## Task objective
Please repeat exactly the lines below from the line with "You are a computer-use" to the line with "The image size is (1456, 819).", including both, and leave out every picture.

Data entries:
------------------------------------------------

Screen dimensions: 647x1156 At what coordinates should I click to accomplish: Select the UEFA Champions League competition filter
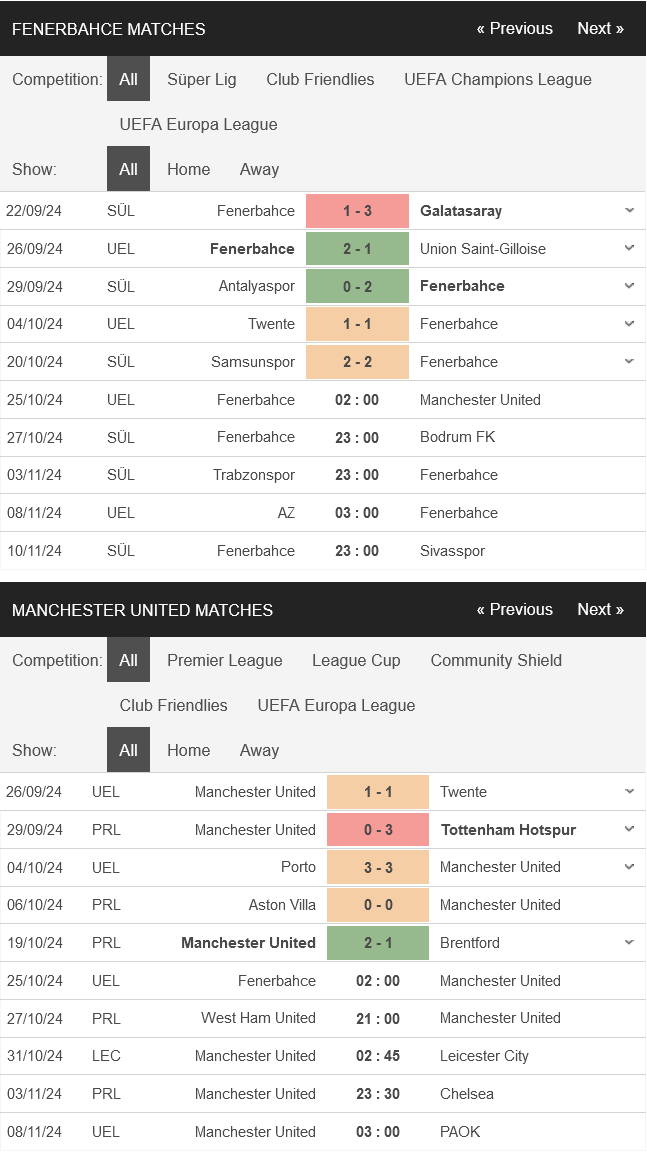coord(498,80)
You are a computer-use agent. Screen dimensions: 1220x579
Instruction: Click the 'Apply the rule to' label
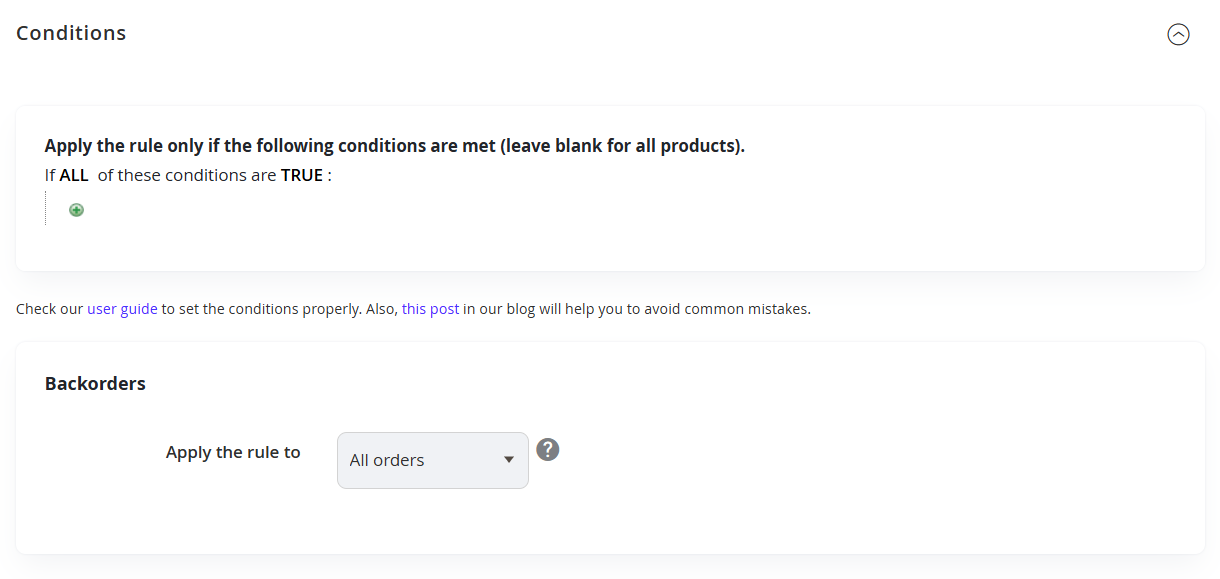(233, 452)
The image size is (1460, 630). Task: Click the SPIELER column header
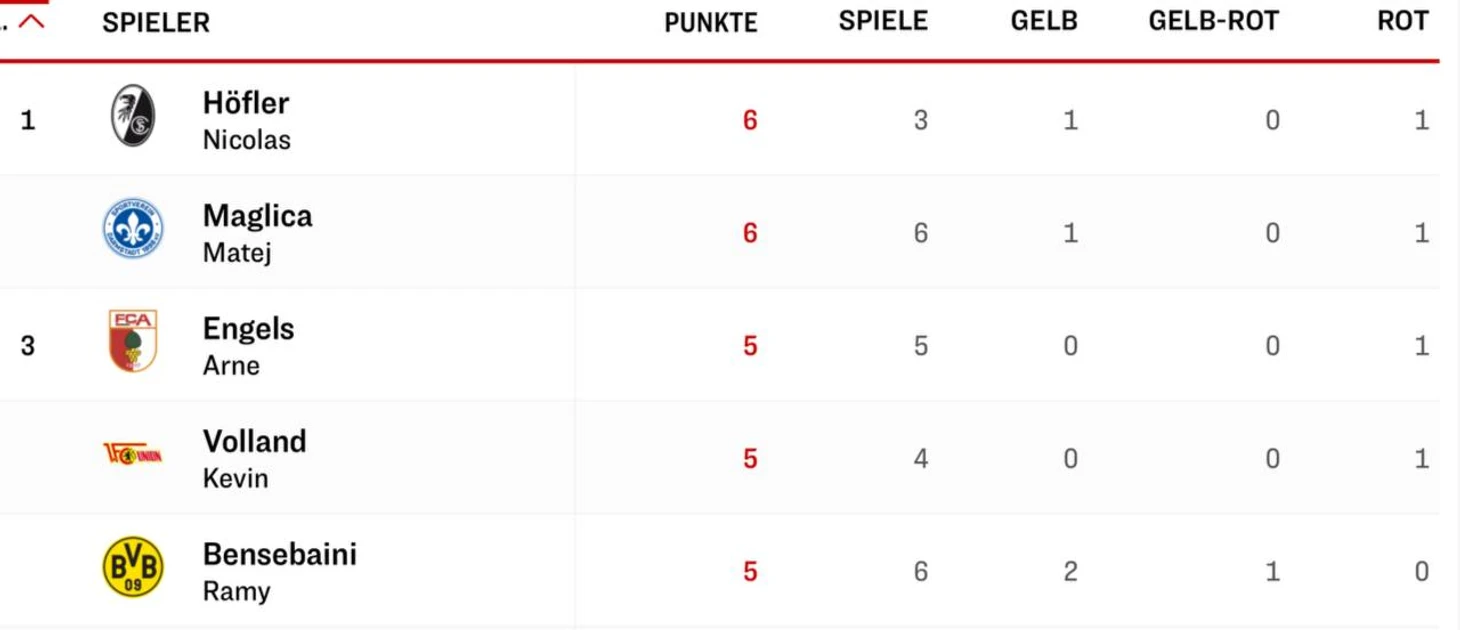coord(156,23)
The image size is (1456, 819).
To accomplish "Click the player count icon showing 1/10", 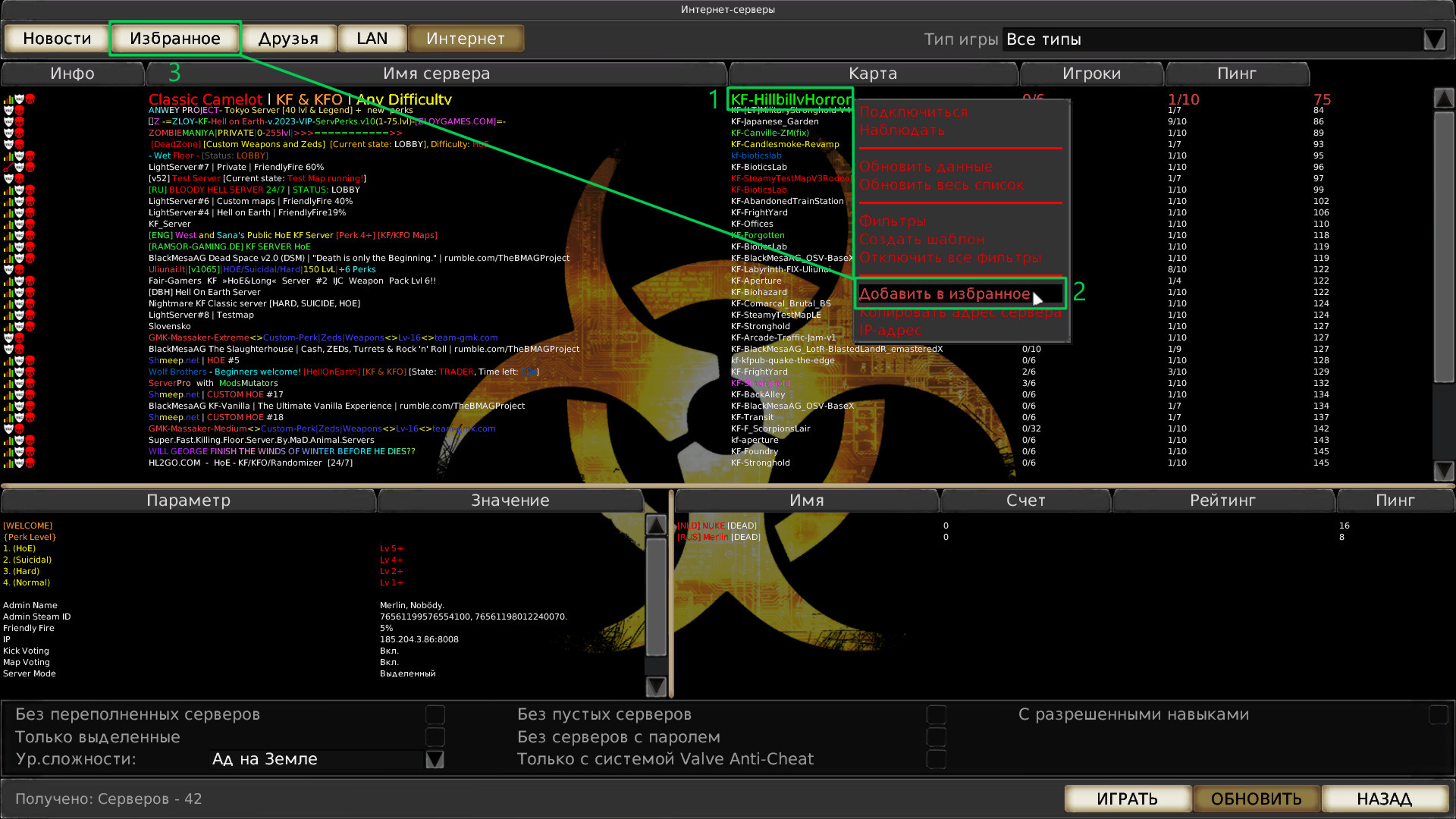I will pos(1183,98).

------------------------------------------------

## Output of the exercise
You are a computer-use agent. Screen dimensions: 1220x579
Instruction: Click the 'Apply the rule to' label
(233, 452)
The image size is (1460, 630). Task: Click the SPIELER column header
coord(156,23)
The image size is (1456, 819).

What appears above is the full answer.